Exhibit 5.1
January 10, 2020
Tanger Factory Outlet Centers, Inc.
3200 Northline Avenue, Suite 360
Greensboro, North Carolina 27408
| RE: | Registration Statement on Form S-8 Relating to the Incentive Award Plan of Tanger Factory Outlet Centers, Inc. and Tanger Properties Limited Partnership (Amended and Restated Effective April 4, 2014), as Amended |
Ladies and Gentlemen:
We have acted as counsel to Tanger Factory Outlet Centers, Inc., a North Carolina corporation (the “Company”), and Tanger Properties Limited Partnership, a North Carolina limited partnership (the “Operating Partnership”), in connection with the preparation of the Company’s above-referenced registration statement on Form S-8 (the “Registration Statement”) under the Securities Act of 1933, as amended (the “1933 Act”), filed by the Company with the U.S. Securities and Exchange Commission (the “Commission”) on the date hereof. The Registration Statement relates to 3,300,000 shares of the Company’s common shares, $0.01 par value (the “Shares”), which are proposed to be offered and sold pursuant to the Incentive Award Plan of Tanger Factory Outlet Centers, Inc. and Tanger Properties Limited Partnership (Amended and Restated Effective April 4, 2014), as amended (the “Plan”). This opinion is provided pursuant to the requirements of Item 8(a) of Form S-8 and Item 601(b)(5) of Regulation S-K.

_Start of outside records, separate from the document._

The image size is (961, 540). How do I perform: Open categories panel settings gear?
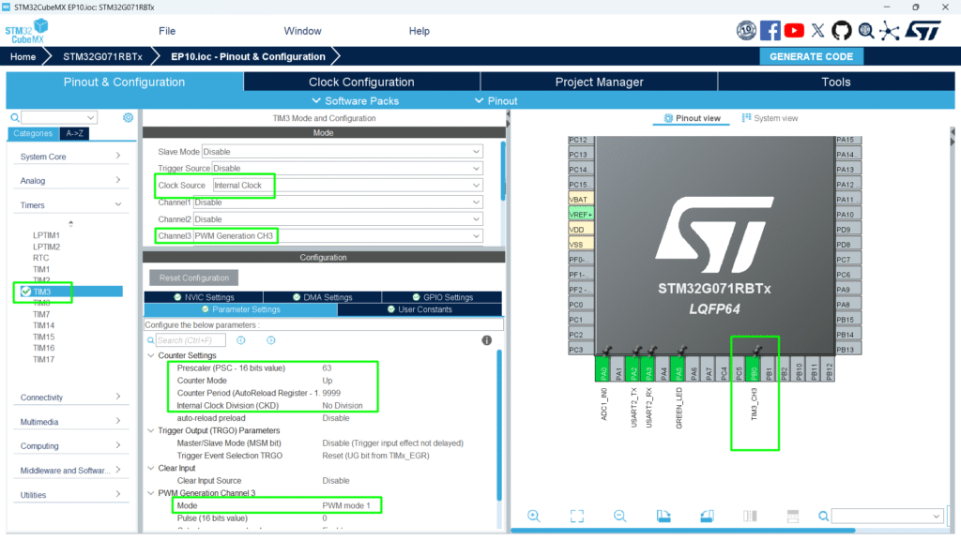click(x=129, y=117)
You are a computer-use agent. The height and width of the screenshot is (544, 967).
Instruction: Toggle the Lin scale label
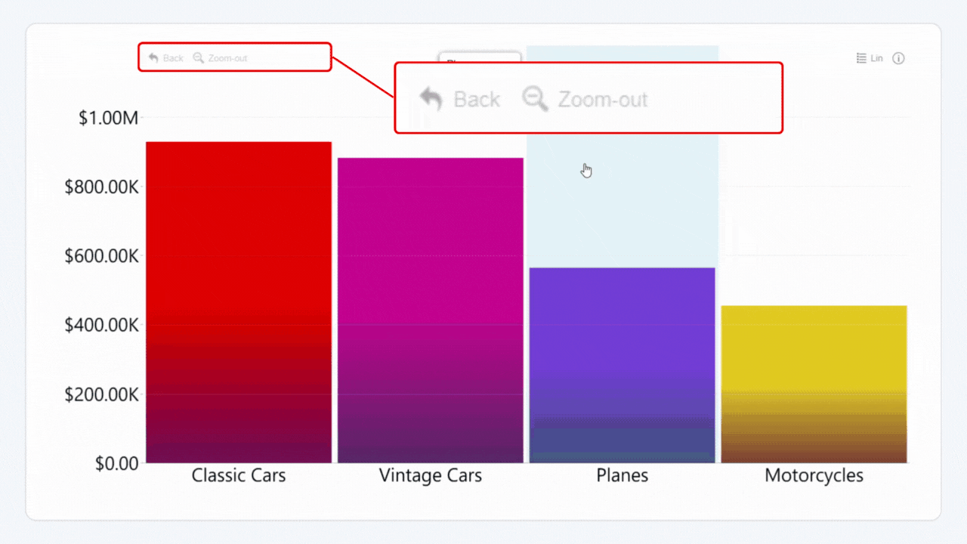tap(876, 58)
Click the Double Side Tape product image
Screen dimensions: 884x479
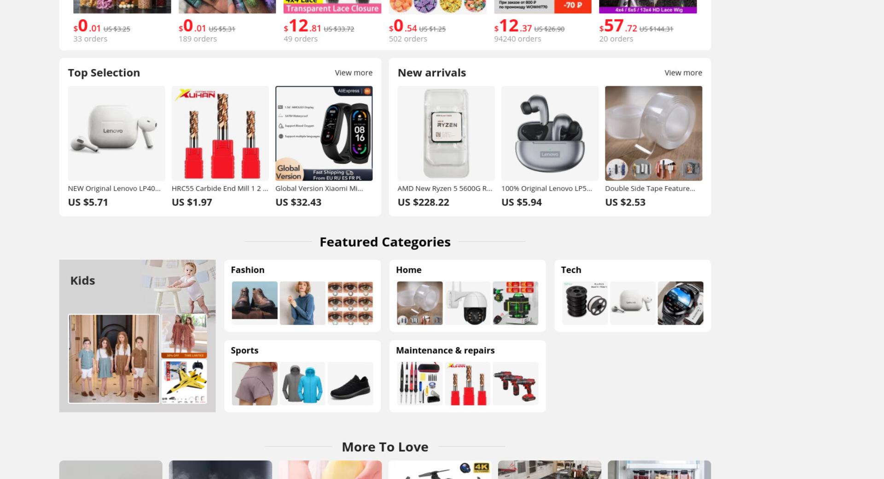[x=654, y=133]
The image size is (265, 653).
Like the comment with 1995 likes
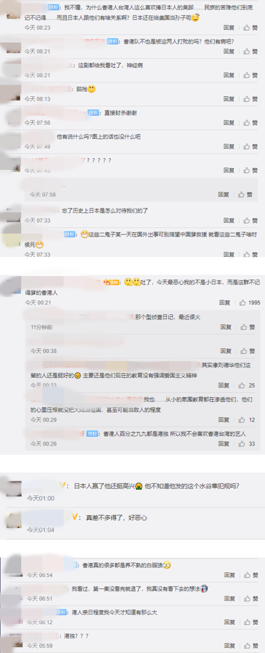point(250,303)
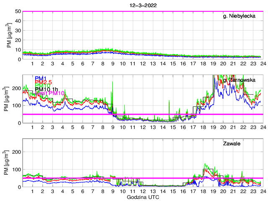
Task: Click the blue PM1 legend entry
Action: 41,78
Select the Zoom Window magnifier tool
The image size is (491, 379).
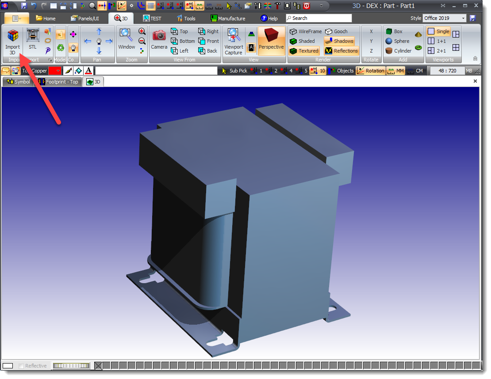127,39
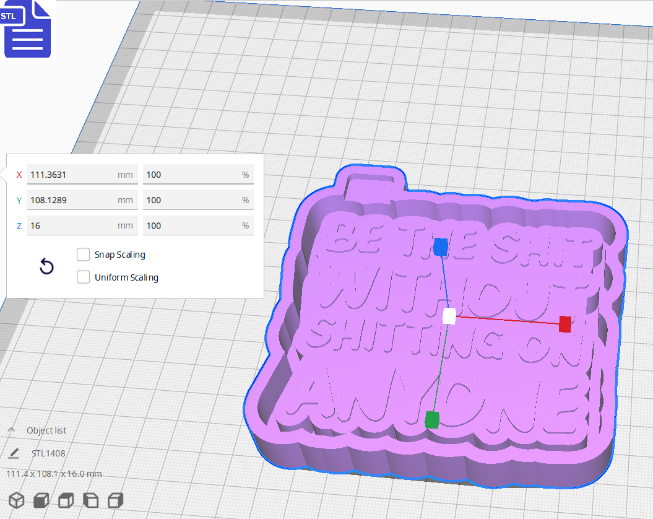Select STL1408 in the object list
This screenshot has width=653, height=519.
pos(47,453)
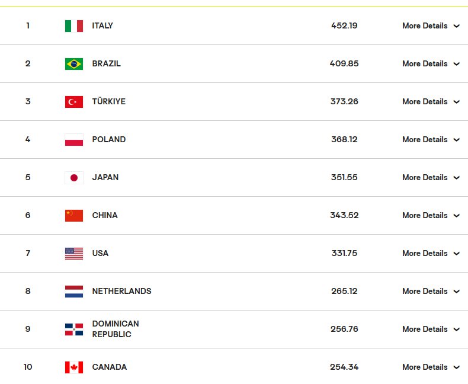Open More Details chevron for Japan
The width and height of the screenshot is (468, 384).
click(x=456, y=178)
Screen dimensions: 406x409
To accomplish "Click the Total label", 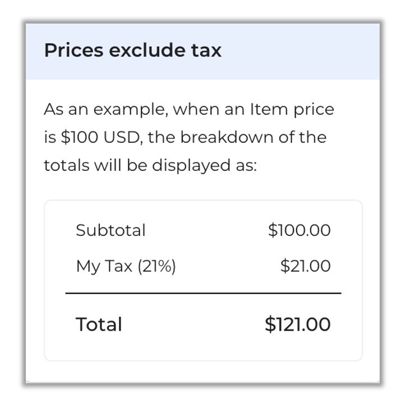I will (99, 324).
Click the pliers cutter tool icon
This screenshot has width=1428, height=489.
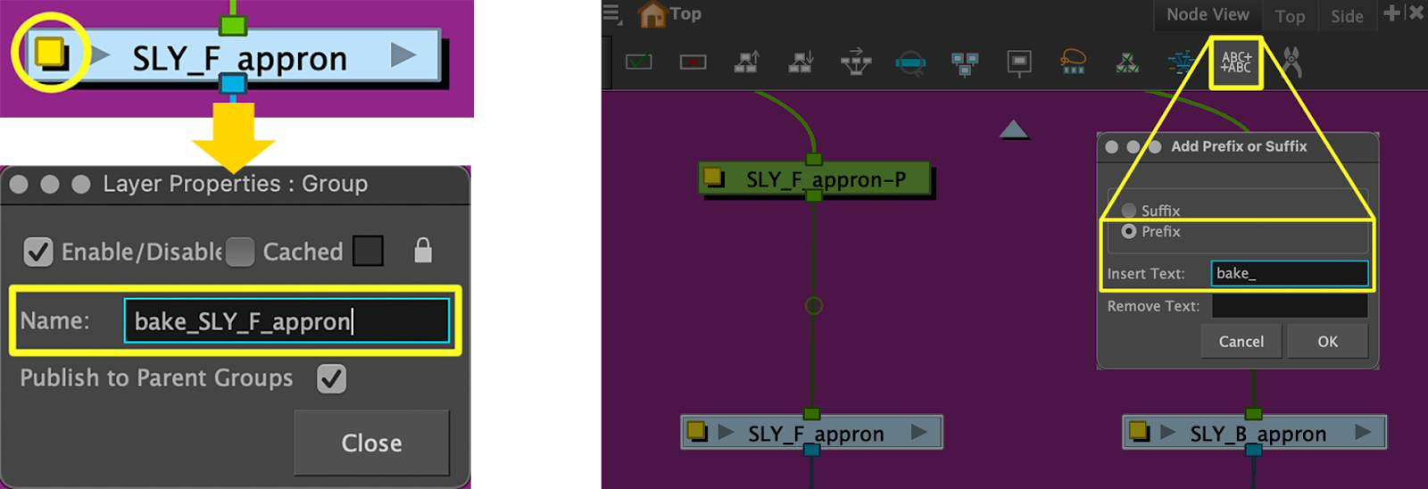click(1291, 62)
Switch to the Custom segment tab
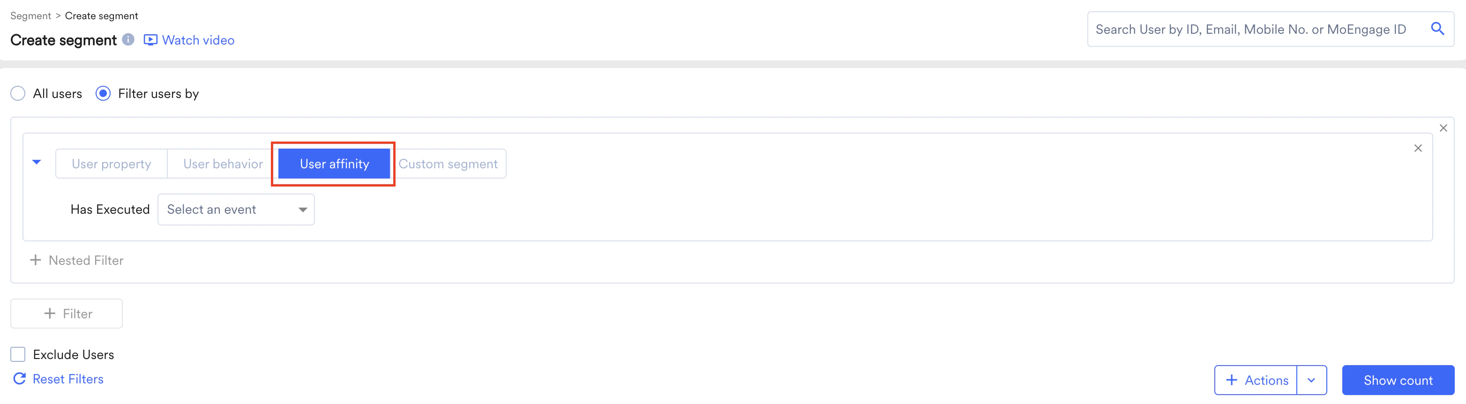The height and width of the screenshot is (404, 1466). pyautogui.click(x=448, y=163)

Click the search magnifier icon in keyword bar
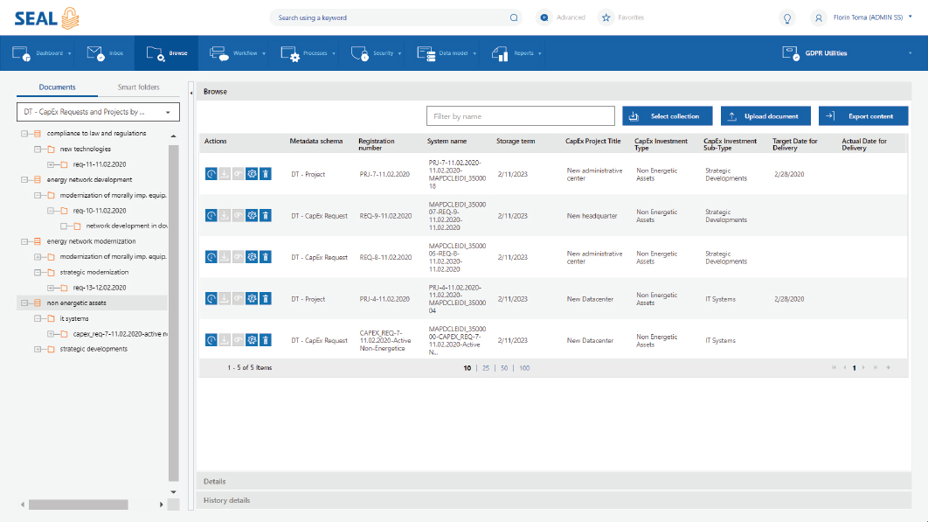pos(514,17)
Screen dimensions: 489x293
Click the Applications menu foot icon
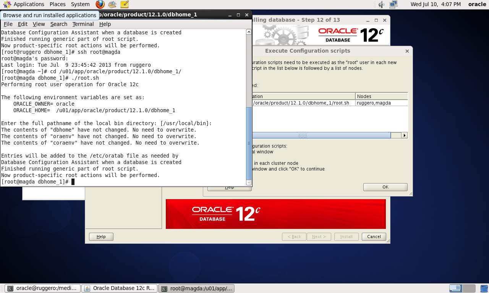point(7,4)
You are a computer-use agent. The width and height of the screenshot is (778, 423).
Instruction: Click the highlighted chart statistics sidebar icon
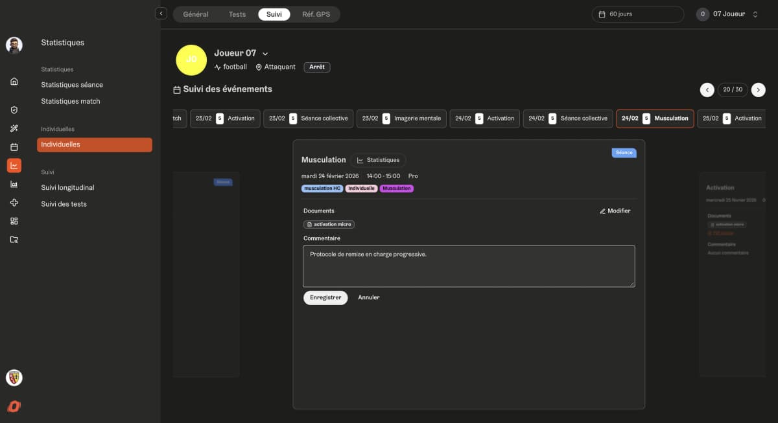(x=14, y=165)
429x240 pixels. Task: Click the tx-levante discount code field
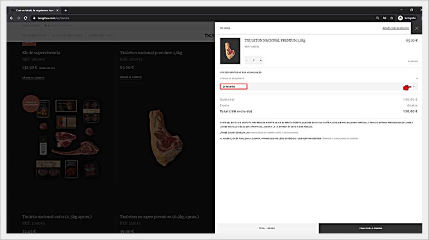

As the Company’s counsel, we have examined originals or copies, certified or otherwise identified to our satisfaction, of the Company’s articles of incorporation and bylaws, each as amended to date, the Amended and Restated Agreement of Limited Partnership of the Operating Partnership, as amended to date, and minutes and records of the corporate proceedings of the Company relating to the filing of the Registration Statement and the issuance of the Shares, as provided to us by the Company, certificates of public officials and of representatives of the Company, and statutes and other instruments and documents, as a basis for the opinions hereinafter expressed.
In rendering this opinion, we have relied upon certificates of public officials and representatives of the Company with respect to the accuracy of the factual matters contained in such certificates.
In connection with such examination, we have assumed (a) the genuineness of all signatures and the legal capacity of all signatories; (b) the authenticity of all documents submitted to us as originals and the conformity to original documents of all documents submitted to us as certified or photostatic copies; and (c) the proper issuance and accuracy of certificates of public officials and representatives of the Company. In rendering opinions as to future events, we have assumed the facts and law existing on the date hereof.